To determine the advantages and complications of splenectomy in the treatment of beta thalassemia, 221 splenectomies for thalassemia performed upon pediatric patients from 1971 to 1982 are evaluated. There were 125 boys and 96 girls with a mean age of 8.2 +/- 2.5 years at the time of the operation. Sixty-one other patients who underwent splenectomy for other diseases served as the controls. Early and late complications after splenectomy are considered with a follow-up study of ten years.
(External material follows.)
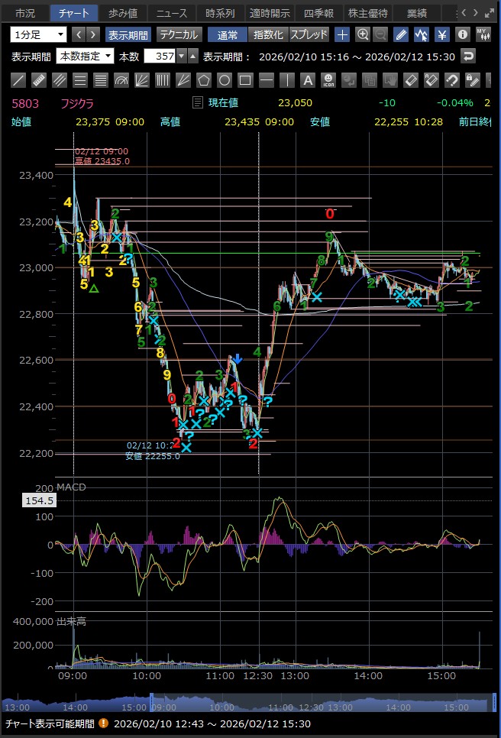This screenshot has height=738, width=501.
Task: Toggle スプレッド spread chart mode
Action: point(309,34)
Hemoglobin (Hb) value, transfusional quotients and mean of transfused blood previous to surgical treatment are matched with the same parameters evaluated during the follow-up period. The effect of treatment with salicylates and dipyridamole upon the incidence of early complications after operation is analyzed. The postoperative complications in patients with thalassemia were 43.4 versus 3.2 per cent (p less than 0.01) registered in control patients. Late complications occurred with an incidence of 10.7 per cent and were due principally to sepsis. Six patients died of sepsis during the follow-up period, but the mortality rate for sepsis in the patients we studied was significantly lower than that reported by others in 73 instances of splenectomy for beta thalassemia. Blood consumption dropped from 270 +/- 99 to 155 +/- 31 milliliters per kilogram per year postoperatively (p less than 0.01) and Hb levels rose from 9.7 +/- 1.3 to 11.2 +/- 0.7 grams per milliliter. These results suggest that, even though splenectomy for beta thalassemia causes a relevant incidence of complications and fatalities, surgical treatment permits an improvement in the quality of the lives of patients with beta thalassemia and significantly reduces blood consumption. Prophylactic antibiotic therapy can reduce the incidence of sepsis, as was observed in the patients we studied.